UCSF-PDGM-VQA: Visual Question Answering dataset for brain tumor MRI interpretation
Shiv Ghosh, Junayd Lateef, Chih-Hua Liu, Yannan Yu, Andreas M. Rauschecker, Madhumita Sushil

TL;DR
This paper introduces the UCSF-PDGM-VQA dataset, a benchmark for evaluating vision-language models on brain tumor MRI interpretation, revealing current models' limitations in clinical neuro-oncology applications.
Contribution
The paper presents a new VQA benchmark for brain tumor MRI analysis and evaluates six models, highlighting their inability to effectively process complex 3D multi-sequence scans.
Findings
Current models struggle with multi-sequence 3D MRI data.
Models tend to rely on language priors, neglecting visual features.

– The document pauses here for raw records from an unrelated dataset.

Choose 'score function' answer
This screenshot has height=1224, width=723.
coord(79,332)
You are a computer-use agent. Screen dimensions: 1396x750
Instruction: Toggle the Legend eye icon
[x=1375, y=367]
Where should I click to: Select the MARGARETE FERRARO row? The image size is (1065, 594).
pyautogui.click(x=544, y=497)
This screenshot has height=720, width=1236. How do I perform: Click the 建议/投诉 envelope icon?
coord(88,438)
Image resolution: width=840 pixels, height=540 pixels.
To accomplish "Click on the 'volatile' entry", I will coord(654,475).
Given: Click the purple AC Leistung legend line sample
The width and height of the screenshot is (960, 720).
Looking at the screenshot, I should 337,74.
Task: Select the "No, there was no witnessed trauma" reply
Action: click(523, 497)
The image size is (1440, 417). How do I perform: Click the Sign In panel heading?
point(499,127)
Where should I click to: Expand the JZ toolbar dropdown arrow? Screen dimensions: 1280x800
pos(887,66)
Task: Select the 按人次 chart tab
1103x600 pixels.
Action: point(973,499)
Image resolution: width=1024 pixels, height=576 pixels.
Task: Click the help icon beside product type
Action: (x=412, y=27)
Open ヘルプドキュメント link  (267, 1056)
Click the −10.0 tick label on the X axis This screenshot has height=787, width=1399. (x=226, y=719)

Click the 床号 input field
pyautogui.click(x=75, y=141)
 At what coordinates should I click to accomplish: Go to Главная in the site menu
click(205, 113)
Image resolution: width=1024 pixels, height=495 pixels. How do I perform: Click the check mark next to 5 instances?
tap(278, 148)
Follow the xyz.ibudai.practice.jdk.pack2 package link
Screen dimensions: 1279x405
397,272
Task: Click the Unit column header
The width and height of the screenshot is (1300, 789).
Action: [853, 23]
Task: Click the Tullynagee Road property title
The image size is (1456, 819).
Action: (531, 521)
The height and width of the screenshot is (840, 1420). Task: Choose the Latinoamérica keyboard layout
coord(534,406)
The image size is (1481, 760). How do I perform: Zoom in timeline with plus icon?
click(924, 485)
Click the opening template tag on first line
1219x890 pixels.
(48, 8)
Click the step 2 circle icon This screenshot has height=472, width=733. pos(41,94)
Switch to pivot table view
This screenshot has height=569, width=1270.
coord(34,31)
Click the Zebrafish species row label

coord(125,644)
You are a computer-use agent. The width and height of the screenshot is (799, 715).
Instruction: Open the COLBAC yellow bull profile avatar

There is a critical need for domain-specific vision-language models.
Abstract
Brain tumor diagnosis is largely dependent on Magnetic Resonance Imaging (MRI) evaluation, which requires radiologists to synthesize thousands of images across multiple 3D sequences and longitudinal studies. This process requires advanced neuro-radiology training, poses substantial cognitive load, and is highly time-consuming. Despite increasing demands in radiology, this expertise is difficult to scale, straining the current health systems. Vision-Language Models (VLMs) provide an opportunity to reduce this burden through a semi-automated, interactive interpretation of complex brain MRIs. However, they are currently underutilized in neuro-oncology due to a lack of specialized benchmarks for evaluating them. We introduce a clinically relevant visual question answering (VQA) benchmark -- the UCSF-PDGM-VQA dataset -- consisting of 2,387 QA pairs from 473 glioma-related MRI studies in the…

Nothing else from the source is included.